--- What is required ---
Please copy the listing word for word, from its start through the line containing "coord(437,693)", with both ends included.

--- Task inputs ---
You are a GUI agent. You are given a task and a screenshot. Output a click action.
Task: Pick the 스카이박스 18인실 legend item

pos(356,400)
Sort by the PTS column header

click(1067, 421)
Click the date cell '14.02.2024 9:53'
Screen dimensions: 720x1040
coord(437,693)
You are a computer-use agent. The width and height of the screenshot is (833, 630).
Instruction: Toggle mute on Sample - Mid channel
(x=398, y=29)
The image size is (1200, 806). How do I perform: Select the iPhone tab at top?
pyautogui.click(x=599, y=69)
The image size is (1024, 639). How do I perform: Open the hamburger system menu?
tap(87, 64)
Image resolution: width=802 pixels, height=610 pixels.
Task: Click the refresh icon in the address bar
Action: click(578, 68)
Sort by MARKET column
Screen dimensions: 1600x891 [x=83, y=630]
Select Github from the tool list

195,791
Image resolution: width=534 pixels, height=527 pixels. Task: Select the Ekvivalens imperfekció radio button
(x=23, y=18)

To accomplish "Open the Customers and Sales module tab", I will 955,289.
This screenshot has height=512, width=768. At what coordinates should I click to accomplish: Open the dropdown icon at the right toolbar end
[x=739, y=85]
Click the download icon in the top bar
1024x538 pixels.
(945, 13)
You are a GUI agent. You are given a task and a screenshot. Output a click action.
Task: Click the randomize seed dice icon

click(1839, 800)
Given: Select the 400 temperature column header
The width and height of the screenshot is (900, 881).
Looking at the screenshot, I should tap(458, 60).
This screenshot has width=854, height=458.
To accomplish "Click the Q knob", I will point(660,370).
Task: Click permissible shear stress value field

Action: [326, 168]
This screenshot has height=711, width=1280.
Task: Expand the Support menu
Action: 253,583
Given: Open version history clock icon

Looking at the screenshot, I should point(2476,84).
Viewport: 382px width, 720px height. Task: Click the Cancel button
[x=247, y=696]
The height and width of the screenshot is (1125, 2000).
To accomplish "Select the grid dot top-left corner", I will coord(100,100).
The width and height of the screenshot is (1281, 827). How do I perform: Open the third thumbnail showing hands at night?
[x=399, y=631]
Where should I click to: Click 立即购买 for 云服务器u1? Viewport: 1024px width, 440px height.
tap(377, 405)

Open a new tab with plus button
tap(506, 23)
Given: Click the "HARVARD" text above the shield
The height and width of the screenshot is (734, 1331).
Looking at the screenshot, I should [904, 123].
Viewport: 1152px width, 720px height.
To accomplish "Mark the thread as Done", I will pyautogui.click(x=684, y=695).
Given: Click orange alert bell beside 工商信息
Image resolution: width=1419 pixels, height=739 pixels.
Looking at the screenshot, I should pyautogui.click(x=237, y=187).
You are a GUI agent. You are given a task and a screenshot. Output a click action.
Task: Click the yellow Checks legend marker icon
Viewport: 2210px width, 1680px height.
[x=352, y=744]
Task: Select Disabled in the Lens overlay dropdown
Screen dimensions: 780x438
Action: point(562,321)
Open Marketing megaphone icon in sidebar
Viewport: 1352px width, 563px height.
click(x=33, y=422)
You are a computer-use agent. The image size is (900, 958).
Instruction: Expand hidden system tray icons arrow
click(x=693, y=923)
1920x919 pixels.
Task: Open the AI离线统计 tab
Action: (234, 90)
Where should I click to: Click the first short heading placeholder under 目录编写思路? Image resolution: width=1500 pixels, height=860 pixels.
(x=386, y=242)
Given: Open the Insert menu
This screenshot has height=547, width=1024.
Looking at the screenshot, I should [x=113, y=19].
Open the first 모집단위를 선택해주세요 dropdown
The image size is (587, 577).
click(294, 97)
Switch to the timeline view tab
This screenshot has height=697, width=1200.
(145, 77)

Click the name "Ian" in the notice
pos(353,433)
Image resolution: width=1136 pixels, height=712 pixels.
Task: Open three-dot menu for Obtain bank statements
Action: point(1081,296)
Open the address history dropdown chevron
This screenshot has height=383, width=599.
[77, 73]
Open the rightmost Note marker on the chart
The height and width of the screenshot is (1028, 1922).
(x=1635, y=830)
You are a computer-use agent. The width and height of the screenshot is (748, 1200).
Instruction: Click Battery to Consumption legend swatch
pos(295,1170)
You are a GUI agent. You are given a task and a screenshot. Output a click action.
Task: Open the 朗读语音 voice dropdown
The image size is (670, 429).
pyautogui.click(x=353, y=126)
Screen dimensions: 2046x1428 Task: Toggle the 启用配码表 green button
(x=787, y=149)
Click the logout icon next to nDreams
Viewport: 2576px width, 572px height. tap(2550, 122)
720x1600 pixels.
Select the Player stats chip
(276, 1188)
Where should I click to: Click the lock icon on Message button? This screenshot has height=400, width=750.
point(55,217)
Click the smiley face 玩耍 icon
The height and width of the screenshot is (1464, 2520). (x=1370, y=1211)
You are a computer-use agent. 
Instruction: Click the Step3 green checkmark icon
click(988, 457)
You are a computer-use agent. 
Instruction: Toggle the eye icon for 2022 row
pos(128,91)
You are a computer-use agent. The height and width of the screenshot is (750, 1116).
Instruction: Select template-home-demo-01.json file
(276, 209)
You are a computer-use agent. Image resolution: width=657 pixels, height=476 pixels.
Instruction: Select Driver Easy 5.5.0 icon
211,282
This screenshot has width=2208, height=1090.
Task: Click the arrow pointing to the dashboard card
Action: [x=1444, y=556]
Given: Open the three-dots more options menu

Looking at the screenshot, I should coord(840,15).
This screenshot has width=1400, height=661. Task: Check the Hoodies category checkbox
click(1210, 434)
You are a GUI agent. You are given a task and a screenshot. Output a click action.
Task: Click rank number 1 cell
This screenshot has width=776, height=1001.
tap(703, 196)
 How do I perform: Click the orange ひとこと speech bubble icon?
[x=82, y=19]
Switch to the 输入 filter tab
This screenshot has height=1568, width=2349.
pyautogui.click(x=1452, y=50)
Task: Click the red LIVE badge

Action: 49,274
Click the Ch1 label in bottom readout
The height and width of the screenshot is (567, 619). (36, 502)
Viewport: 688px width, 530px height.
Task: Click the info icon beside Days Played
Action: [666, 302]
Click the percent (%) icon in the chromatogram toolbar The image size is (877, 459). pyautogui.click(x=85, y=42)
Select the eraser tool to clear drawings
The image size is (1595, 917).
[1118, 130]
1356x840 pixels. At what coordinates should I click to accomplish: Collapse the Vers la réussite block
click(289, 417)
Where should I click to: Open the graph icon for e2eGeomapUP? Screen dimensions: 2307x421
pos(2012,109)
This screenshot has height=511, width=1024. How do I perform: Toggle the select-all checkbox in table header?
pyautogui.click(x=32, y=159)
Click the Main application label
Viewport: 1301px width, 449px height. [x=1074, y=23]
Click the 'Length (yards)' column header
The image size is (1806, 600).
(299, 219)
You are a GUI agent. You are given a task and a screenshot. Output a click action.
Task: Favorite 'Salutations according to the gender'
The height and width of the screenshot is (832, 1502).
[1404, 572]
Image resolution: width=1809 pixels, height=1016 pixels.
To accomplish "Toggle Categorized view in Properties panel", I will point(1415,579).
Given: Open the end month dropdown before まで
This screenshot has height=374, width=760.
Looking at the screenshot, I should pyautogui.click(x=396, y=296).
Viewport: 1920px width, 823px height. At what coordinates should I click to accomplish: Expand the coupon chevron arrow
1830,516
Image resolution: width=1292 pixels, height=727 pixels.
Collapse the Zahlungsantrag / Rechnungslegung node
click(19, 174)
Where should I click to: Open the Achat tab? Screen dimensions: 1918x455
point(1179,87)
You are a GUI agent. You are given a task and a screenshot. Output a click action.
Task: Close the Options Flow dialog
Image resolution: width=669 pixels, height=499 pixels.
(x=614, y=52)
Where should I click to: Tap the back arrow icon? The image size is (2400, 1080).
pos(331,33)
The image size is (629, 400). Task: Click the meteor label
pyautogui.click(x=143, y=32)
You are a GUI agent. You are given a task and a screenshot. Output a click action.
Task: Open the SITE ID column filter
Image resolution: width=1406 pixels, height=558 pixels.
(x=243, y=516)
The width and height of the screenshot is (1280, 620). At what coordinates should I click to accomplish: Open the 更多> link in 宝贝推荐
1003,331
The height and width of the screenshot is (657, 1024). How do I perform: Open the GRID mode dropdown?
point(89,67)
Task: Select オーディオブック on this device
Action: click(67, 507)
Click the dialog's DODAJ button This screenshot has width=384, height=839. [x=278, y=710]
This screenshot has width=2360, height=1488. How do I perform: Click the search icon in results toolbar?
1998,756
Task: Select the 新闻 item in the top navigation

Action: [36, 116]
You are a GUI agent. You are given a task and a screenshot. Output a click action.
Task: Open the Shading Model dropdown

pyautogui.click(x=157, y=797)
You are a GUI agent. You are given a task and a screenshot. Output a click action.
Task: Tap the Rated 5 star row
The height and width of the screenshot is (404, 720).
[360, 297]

--- The result ---
You are a GUI agent. You are given a task and a screenshot. Output a click action.
Task: Pick the 스카이박스 18인실 legend item

pos(356,400)
Sort by the PTS column header

click(1067, 421)
Click the date cell '14.02.2024 9:53'
Screen dimensions: 720x1040
coord(437,693)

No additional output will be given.